▶ Instructions to follow
Please copy every line from the start of the items through the line containing "pos(312,65)", adding -70 to each coordinate in the answers and leaving all other text unchanged.

▶ Material supplied
— BEGIN —

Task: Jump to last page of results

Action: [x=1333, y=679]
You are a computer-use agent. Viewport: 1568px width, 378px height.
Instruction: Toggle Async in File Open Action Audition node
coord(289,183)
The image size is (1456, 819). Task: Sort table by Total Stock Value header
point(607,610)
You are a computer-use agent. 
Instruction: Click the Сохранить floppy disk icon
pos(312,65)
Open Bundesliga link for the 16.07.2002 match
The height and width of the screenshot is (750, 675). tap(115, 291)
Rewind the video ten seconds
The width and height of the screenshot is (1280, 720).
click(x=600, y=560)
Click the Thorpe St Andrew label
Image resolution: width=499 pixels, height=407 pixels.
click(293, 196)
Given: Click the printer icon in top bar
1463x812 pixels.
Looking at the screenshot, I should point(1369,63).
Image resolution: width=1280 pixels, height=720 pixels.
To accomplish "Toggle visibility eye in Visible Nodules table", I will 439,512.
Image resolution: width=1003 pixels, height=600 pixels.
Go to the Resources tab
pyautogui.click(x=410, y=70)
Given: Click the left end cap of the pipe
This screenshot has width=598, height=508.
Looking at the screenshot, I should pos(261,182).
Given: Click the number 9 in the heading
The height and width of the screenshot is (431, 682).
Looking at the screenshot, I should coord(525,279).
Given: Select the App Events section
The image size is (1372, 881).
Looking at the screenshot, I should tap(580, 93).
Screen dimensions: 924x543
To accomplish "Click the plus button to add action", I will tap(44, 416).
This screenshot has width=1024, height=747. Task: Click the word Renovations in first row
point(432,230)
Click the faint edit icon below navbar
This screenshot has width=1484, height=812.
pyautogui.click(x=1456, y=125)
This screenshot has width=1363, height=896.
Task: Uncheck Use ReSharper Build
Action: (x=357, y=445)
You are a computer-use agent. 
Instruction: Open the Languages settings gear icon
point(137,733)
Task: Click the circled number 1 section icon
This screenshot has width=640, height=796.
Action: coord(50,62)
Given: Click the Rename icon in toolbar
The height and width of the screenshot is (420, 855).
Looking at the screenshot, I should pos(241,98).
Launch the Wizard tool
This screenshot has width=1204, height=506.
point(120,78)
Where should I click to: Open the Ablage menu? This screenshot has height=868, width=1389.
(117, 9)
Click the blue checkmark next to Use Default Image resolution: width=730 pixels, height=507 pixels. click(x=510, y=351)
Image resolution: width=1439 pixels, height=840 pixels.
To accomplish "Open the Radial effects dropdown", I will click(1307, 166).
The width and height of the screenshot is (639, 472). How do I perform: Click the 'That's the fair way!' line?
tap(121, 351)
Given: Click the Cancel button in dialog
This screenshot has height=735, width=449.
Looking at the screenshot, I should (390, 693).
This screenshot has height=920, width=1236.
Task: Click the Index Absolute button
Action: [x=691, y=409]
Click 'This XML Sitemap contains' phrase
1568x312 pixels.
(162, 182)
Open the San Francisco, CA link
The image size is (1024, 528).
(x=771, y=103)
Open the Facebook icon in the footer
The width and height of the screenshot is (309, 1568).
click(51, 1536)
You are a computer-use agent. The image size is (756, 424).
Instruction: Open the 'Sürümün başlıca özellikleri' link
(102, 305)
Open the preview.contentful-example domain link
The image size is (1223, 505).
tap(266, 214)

— END —

▶ Task response
Task: Jump to last page of results

Action: [x=1263, y=609]
You are a computer-use agent. Viewport: 1568px width, 378px height.
Instruction: Toggle Async in File Open Action Audition node
coord(219,113)
The image size is (1456, 819). Task: Sort table by Total Stock Value header
point(537,540)
You are a computer-use agent. 
Instruction: Click the Сохранить floppy disk icon
pos(242,-5)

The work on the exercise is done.